EXERCISE DESCRIPTION - Would you restate, word for word, only the lines starting at the one with "This screenshot has height=284, width=388." and ending with the final line of the entries below? Pictures stay out.
[DATA FOR ANALYSIS]
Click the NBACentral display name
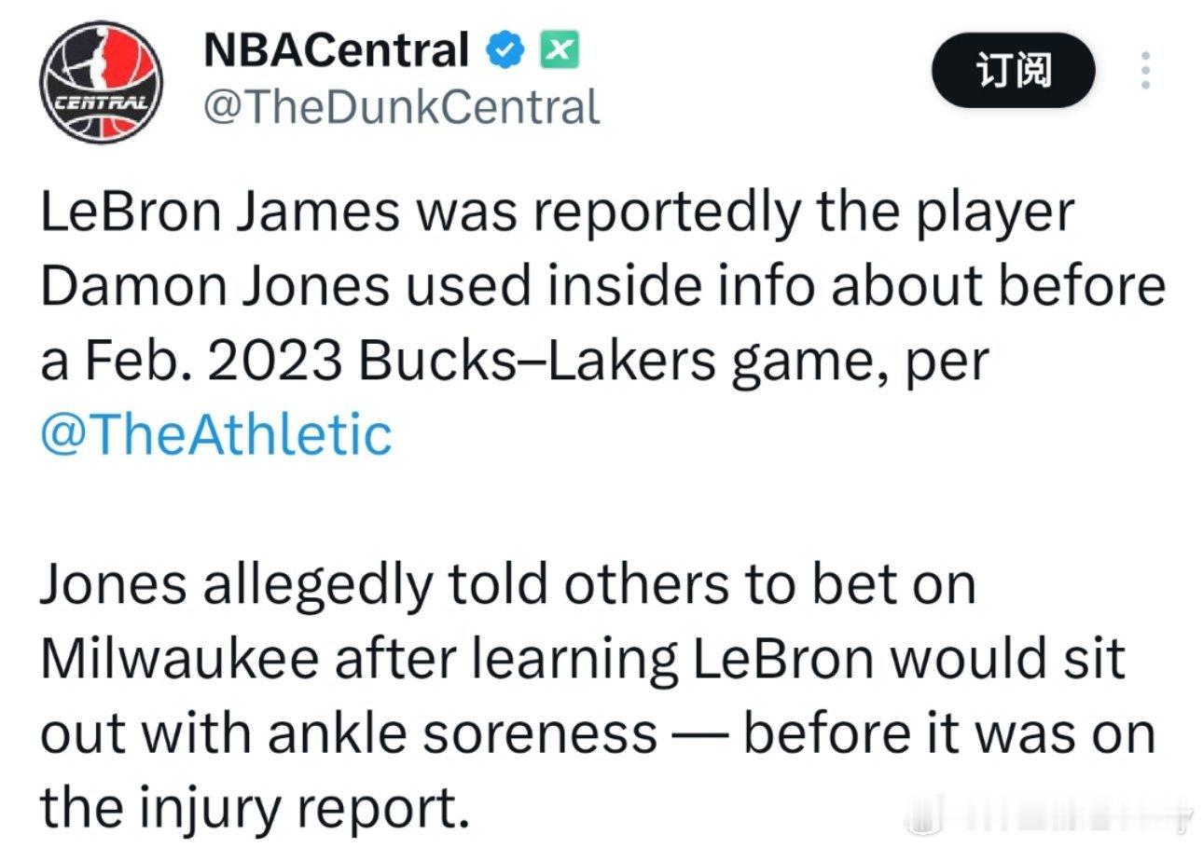Viewport: 1203px width, 848px height. 336,51
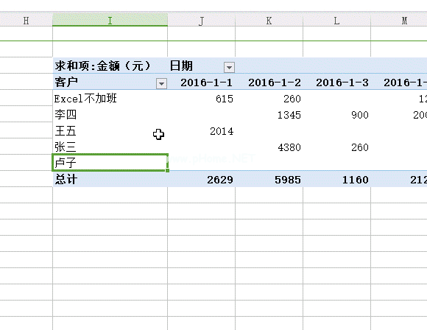Select column L header
Screen dimensions: 427x330
337,21
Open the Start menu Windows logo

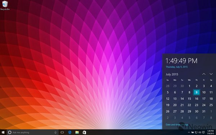click(x=3, y=132)
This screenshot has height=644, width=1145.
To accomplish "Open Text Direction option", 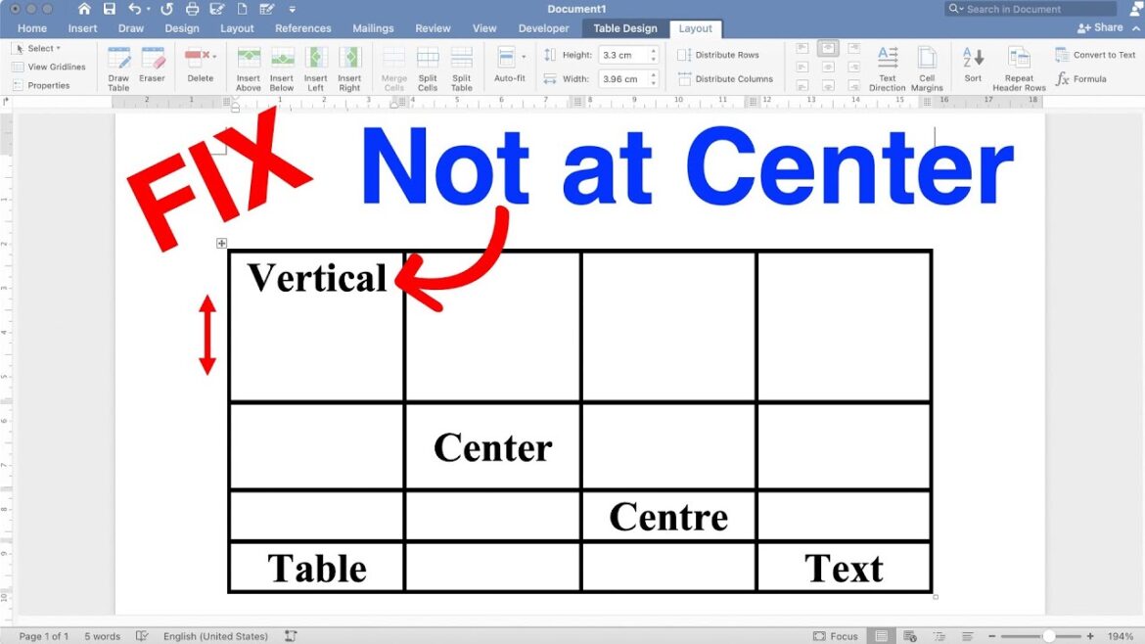I will click(x=888, y=67).
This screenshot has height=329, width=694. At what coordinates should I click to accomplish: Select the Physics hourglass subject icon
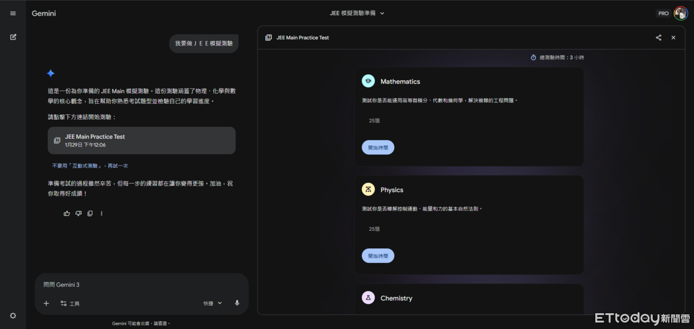tap(368, 189)
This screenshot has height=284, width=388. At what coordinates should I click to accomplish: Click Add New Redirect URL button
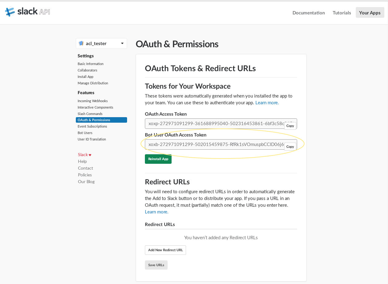(165, 250)
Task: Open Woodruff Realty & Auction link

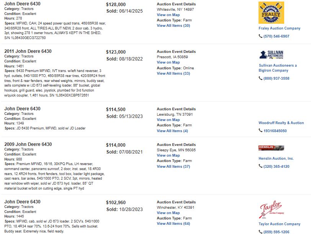Action: click(x=281, y=123)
[/DATA FOR ANALYSIS]
ANSWER SPACE -
This screenshot has height=284, width=388. At what coordinates should I click to accomplish: Click Add New Redirect URL button
(165, 250)
Task: Open Woodruff Realty & Auction link

Action: click(x=281, y=123)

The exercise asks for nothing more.